The Boston Marathon is more than a sporting event. Of the more than 23,000 runners who compete, many do so in support of charitable causes. In this way, say Lundberg and his fellow 2016 Presidential Scholars, the marathon functions as a social justice mechanism by supporting the agents that serve to make Boston strong.

According to Lundberg, this summer when the Presidential Scholars undertook their service and social justice projects in the city of Boston, the topic of the marathon tragedy was at the forefront of conversation. But many of those leading and working at social service agencies in Boston were not feeling the sentiment behind the phrase “Boston Strong” or its ideal that Boston is a city that takes care of its own, said Lundberg.

“There is trauma and injustice everyday in the lives of the marginalized.” 

When the Presidential Scholars gathered at the start of the academic year to determine their Sophomore Social Justice Project, their experiences from the summer informed their direction. They are producing a publication, The Heart of This City: Boston Strong and Becoming Stronger, set for release next April, the first anniversary of the marathon bombings.

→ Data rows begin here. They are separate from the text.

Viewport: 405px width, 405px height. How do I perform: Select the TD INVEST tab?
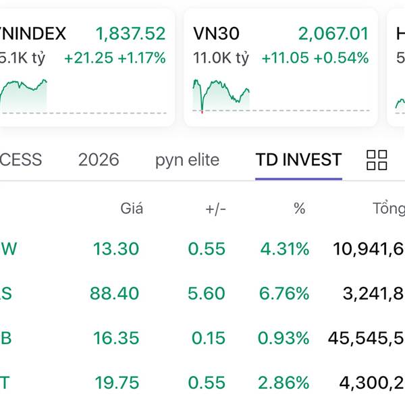tap(298, 160)
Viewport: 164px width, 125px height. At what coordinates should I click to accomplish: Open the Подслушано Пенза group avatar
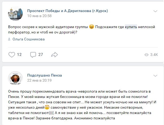15,78
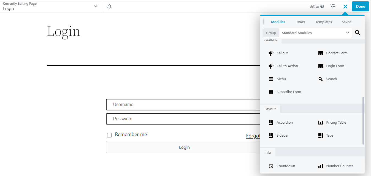Open the notifications bell

tap(109, 6)
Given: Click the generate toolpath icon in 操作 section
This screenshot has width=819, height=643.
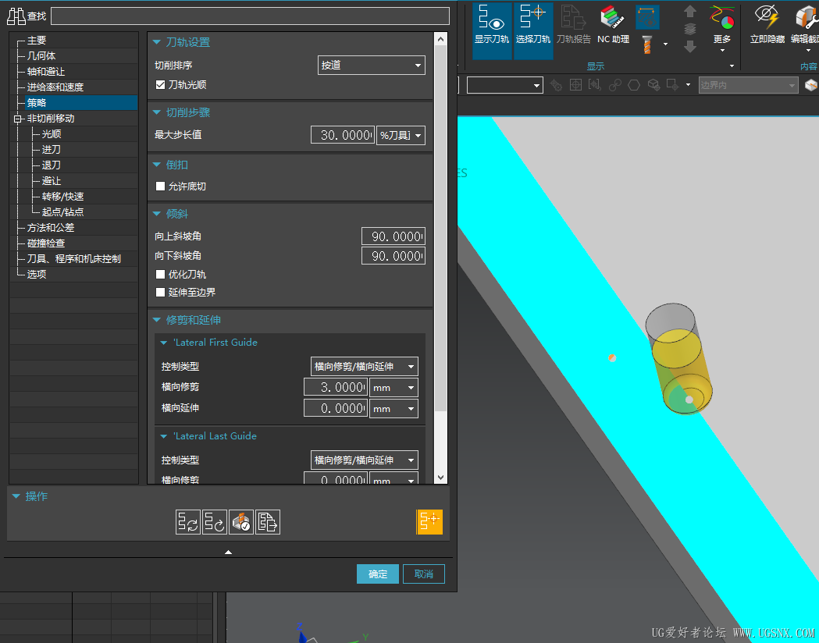Looking at the screenshot, I should coord(187,522).
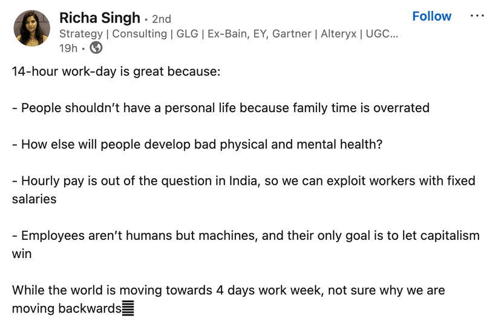Open the three-dot more options menu
Viewport: 501px width, 321px height.
click(x=477, y=16)
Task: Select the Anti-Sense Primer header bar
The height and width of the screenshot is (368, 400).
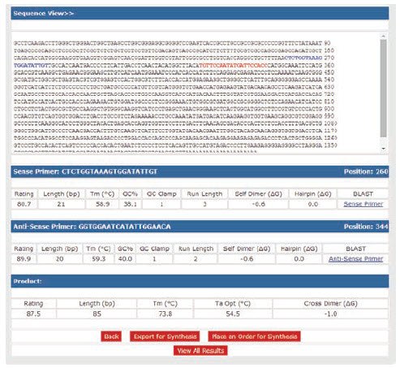Action: pos(200,227)
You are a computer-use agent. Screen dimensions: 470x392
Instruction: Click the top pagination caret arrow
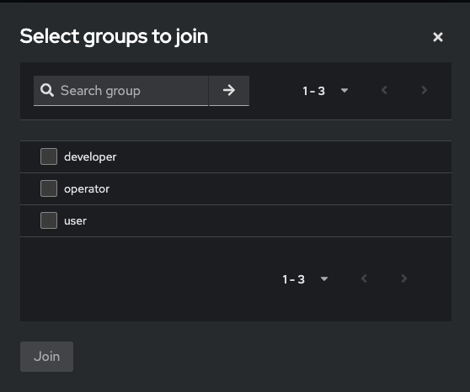coord(344,90)
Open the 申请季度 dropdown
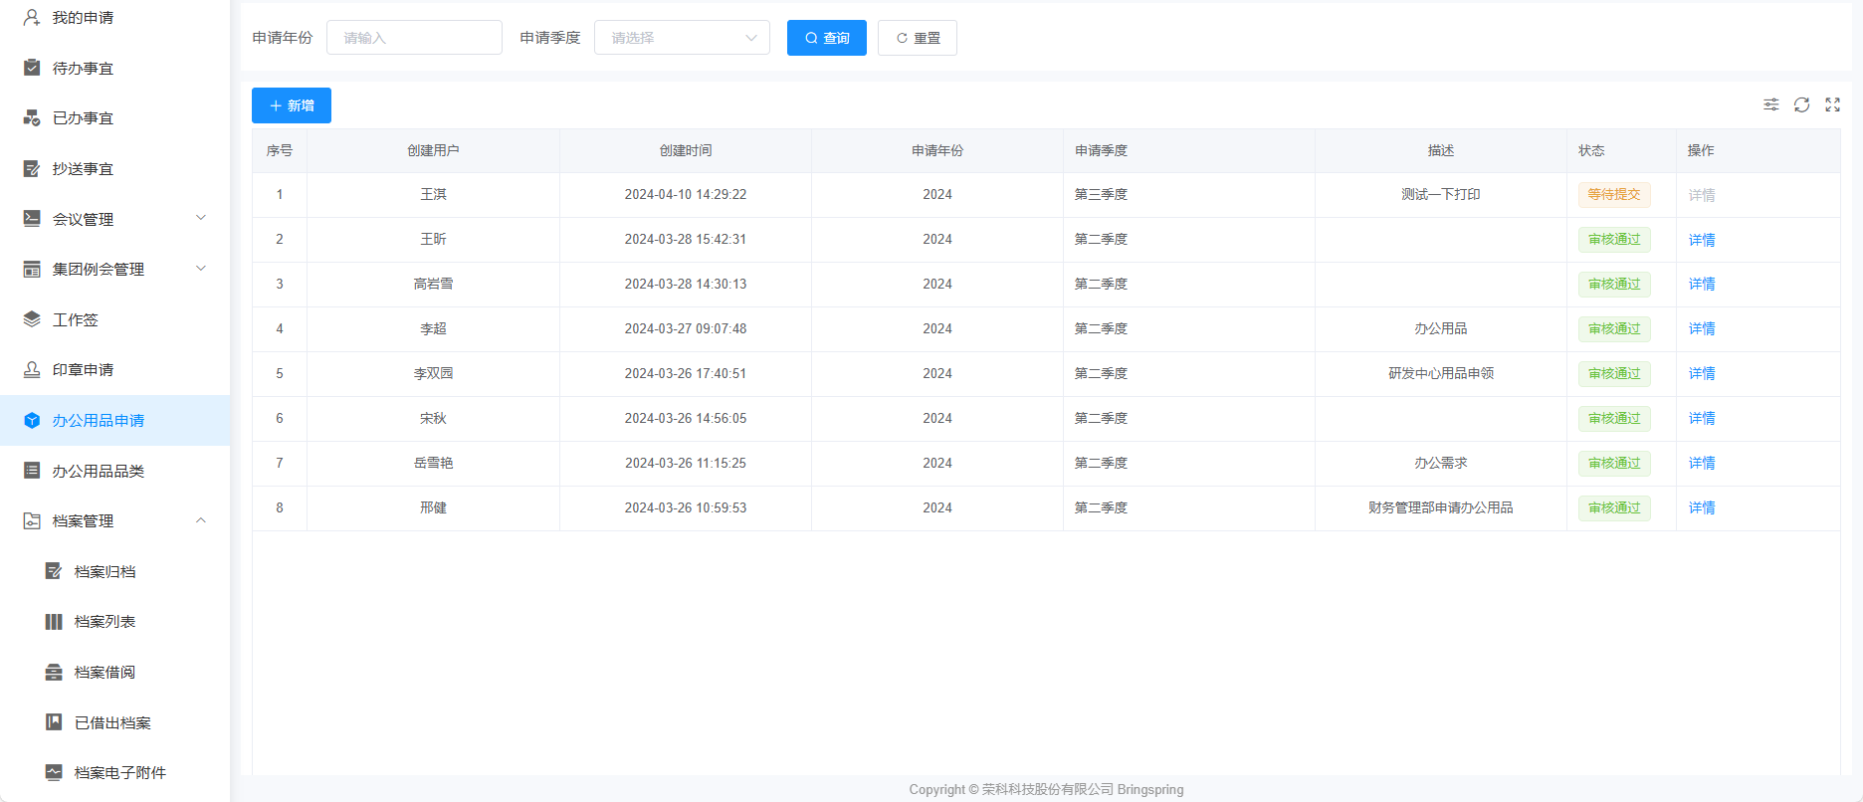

According to project organizers, the publication will “seek to capture untold stories about individuals and agencies who make Boston strong by improving the lives and opportunities of others within our city and to demonstrate how their missions have interfaced through the marathon. We are then examining the most serious social justice issues facing our community today and how we must address them if we are to become stronger and maintain this commitment of taking care of one another.”

To that end, the student organizers set up a Boston Marathon finish line replica on the Gasson Quad to engage members of the BC community in the question of what makes Boston strong. Students, faculty and staff have written responses on ribbons and tied them to the adjacent barricade fence. These exchanges are online as well via the group’s website,, which asks virtual visitors to submit their response to what makes Boston strong. Responses will appear on the website and in the publication.

On Oct. 29, the scholars organized an event called “Boston Strong and Becoming Stronger: A Conversation about the Heart of This City,” an interactive panel that focused on the meaning of Boston Strong and the identity of Boston. Panelists were: Dave Fortier, a runner who was injured in the first explosion; Boston Globe photographer John Tlumacki, who was working at the Boston Marathon finish line; Boston Herald chief reporter Dave Wedge, writer of the upcoming book and film, “Boston Strong”; Kathe McKenna, executive director of Haley House, a Boston-based nonprofit; Philosophy Assistant Professor Aspen Brinton, who teaches courses in BC’s PULSE program, and, via a pre-taped video interview, 2013 Boston College alumna Brittany Loring, who was injured in the explosions.